In statistics and probability theory, the covariance matrix is a matrix of covariances between elements of a vector. It is the natural generalization to higher dimensions of the concept of the variance of a scalar-valued random variable.

Definition

If entries in the column vector

X={\begin{bmatrix}X_{1}\\\vdots \\X_{n}\end{bmatrix}}

are random variables, each with finite variance, then the covariance matrix Σ is the matrix whose (i, j) entry is the covariance

\Sigma _{ij}=\mathrm {E} {\begin{bmatrix}(X_{i}-\mu _{i})(X_{j}-\mu _{j})\end{bmatrix}}

where

\mu _{i}=\mathrm {E} (X_{i})\,

is the expected value of the ith entry in the vector X. In other words, we have

\Sigma ={\begin{bmatrix}\mathrm {E} [(X_{1}-\mu _{1})(X_{1}-\mu _{1})]&\mathrm {E} [(X_{1}-\mu _{1})(X_{2}-\mu _{2})]&\cdots &\mathrm {E} [(X_{1}-\mu _{1})(X_{n}-\mu _{n})]\\\\\mathrm {E} [(X_{2}-\mu _{2})(X_{1}-\mu _{1})]&\mathrm {E} [(X_{2}-\mu _{2})(X_{2}-\mu _{2})]&\cdots &\mathrm {E} [(X_{2}-\mu _{2})(X_{n}-\mu _{n})]\\\\\vdots &\vdots &\ddots &\vdots \\\\\mathrm {E} [(X_{n}-\mu _{n})(X_{1}-\mu _{1})]&\mathrm {E} [(X_{n}-\mu _{n})(X_{2}-\mu _{2})]&\cdots &\mathrm {E} [(X_{n}-\mu _{n})(X_{n}-\mu _{n})]\end{bmatrix}}.

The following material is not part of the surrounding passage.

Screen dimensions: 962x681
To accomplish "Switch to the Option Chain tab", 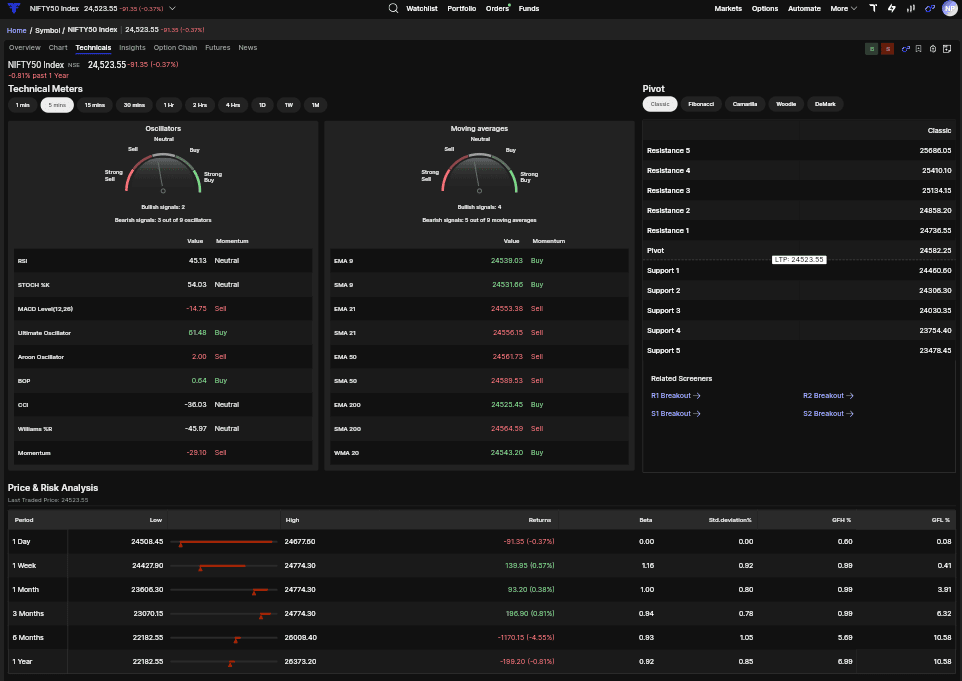I will click(x=175, y=47).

As a generalization of the variance

The definition above is equivalent to the matrix equality

\Sigma =\mathrm {E} \left[\left({\textbf {X}}-\mathrm {E} [{\textbf {X}}]\right)\left({\textbf {X}}-\mathrm {E} [{\textbf {X}}]\right)^{\top }\right]

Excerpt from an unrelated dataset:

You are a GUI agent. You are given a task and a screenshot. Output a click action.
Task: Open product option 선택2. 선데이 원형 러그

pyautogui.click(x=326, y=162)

Thus, this is seen to generalize to higher dimensions the concept of variance of a scalar-valued random variable X, defined as

\sigma ^{2}=\mathrm {var} (X)=\mathrm {E} [(X-\mu )^{2}],\,

where

\mu =\mathrm {E} (X).\,

Conflicting nomenclatures and notations

Nomenclatures differ. Some statisticians, following the probabilist William Feller, call this matrix the variance of the random vector $X$ , because it is the natural generalization to higher dimensions of the 1-dimensional variance. Others call it the covariance matrix, because it is the matrix of covariances between the scalar components of the vector $X$ . Thus

\operatorname {var} ({\textbf {X}})=\operatorname {cov} ({\textbf {X}})=\mathrm {E} \left[({\textbf {X}}-\mathrm {E} [{\textbf {X}}])({\textbf {X}}-\mathrm {E} [{\textbf {X}}])^{\top }\right]

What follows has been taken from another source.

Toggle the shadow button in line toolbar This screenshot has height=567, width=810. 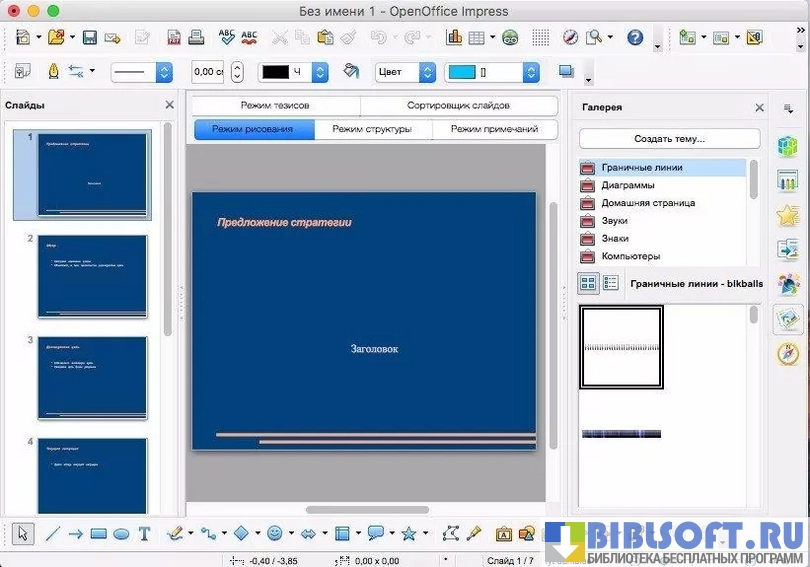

However, the notation for the "cross-covariance" between two vectors is standard:

\operatorname {cov} ({\textbf {X}},{\textbf {Y}})=\mathrm {E} \left[({\textbf {X}}-\mathrm {E} [{\textbf {X}}])({\textbf {Y}}-\mathrm {E} [{\textbf {Y}}])^{\top }\right]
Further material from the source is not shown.